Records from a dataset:
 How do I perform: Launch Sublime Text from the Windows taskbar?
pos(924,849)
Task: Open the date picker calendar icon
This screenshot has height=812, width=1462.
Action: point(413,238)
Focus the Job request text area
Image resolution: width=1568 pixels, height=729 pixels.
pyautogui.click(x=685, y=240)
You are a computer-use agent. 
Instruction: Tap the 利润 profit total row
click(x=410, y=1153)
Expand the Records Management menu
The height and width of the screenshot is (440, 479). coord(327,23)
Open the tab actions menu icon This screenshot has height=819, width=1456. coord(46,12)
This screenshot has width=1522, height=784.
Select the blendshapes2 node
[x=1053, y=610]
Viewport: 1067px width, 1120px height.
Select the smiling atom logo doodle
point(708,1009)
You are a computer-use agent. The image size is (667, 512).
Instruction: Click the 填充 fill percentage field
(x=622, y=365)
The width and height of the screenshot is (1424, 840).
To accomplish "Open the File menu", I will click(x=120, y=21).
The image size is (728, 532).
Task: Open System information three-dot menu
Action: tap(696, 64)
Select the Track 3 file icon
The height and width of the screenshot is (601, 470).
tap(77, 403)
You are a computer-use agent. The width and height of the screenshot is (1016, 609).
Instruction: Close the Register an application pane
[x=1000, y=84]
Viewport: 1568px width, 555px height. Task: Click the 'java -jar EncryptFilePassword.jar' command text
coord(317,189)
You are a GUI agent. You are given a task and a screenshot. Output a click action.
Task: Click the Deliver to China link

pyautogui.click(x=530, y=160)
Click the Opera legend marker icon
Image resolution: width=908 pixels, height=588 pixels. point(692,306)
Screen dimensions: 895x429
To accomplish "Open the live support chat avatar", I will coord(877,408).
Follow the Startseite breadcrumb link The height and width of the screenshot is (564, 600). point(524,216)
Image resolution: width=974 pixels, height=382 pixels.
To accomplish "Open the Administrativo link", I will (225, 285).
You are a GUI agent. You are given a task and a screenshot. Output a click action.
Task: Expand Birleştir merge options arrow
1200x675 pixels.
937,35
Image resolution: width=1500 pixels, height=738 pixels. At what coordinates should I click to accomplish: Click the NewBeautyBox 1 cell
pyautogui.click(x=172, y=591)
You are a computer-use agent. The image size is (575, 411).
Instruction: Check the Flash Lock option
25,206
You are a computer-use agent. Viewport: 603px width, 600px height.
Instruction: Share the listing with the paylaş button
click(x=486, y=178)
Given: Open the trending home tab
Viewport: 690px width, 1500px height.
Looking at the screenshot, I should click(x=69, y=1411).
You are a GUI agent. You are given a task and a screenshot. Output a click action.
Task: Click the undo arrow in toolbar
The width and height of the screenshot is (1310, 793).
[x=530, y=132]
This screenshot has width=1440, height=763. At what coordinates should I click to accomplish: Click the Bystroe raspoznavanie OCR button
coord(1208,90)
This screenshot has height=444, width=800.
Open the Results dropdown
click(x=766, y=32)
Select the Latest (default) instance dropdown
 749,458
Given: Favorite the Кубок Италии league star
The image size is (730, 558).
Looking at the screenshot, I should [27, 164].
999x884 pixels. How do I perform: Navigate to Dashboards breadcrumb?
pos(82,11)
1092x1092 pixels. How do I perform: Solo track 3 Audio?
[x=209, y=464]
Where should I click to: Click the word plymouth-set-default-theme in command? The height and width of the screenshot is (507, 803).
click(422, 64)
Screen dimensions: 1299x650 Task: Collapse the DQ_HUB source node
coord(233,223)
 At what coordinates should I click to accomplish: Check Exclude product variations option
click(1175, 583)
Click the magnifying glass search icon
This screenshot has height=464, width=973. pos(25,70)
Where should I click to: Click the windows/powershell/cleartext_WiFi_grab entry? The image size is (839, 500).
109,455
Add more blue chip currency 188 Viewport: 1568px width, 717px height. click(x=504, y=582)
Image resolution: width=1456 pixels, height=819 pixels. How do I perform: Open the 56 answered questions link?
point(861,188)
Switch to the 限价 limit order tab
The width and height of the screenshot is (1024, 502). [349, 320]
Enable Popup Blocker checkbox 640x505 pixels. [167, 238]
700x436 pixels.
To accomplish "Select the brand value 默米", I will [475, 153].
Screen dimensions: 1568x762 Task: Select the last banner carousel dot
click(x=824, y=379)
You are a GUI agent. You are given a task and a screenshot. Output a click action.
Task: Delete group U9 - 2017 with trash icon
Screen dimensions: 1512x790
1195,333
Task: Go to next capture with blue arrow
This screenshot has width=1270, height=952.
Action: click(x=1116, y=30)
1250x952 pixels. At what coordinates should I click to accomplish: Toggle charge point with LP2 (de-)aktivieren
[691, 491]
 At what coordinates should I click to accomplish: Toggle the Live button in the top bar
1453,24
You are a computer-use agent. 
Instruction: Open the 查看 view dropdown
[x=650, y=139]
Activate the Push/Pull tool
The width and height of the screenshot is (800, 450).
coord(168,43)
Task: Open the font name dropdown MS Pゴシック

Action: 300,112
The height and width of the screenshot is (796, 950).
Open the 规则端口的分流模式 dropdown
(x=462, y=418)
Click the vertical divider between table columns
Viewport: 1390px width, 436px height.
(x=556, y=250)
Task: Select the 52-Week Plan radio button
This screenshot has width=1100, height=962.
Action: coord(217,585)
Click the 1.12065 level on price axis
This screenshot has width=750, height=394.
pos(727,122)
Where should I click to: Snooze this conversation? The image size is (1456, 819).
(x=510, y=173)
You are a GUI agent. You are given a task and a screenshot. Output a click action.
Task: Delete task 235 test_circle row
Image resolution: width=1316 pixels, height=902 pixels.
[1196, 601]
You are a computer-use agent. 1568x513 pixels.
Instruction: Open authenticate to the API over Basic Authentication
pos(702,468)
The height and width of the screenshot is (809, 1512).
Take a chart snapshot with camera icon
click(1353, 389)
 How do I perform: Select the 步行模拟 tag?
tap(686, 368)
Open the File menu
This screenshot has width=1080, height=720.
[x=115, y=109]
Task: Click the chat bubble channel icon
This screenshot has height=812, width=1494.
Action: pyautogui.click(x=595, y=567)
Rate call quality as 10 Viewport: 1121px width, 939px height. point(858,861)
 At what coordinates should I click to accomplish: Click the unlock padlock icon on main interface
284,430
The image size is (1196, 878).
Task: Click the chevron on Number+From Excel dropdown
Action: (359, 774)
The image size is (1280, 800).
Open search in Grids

WRITTEN PROBLEM:
Retype the records from their first line through the line that contains "click(x=410, y=1153)", including both of those lines, with every line left identical.

SOLUTION TO THE PROBLEM:
 How do I perform: Launch Sublime Text from the Windows taskbar?
pos(924,849)
Task: Open the date picker calendar icon
This screenshot has height=812, width=1462.
Action: point(413,238)
Focus the Job request text area
Image resolution: width=1568 pixels, height=729 pixels.
pyautogui.click(x=685, y=240)
You are a computer-use agent. 
Instruction: Tap the 利润 profit total row
click(x=410, y=1153)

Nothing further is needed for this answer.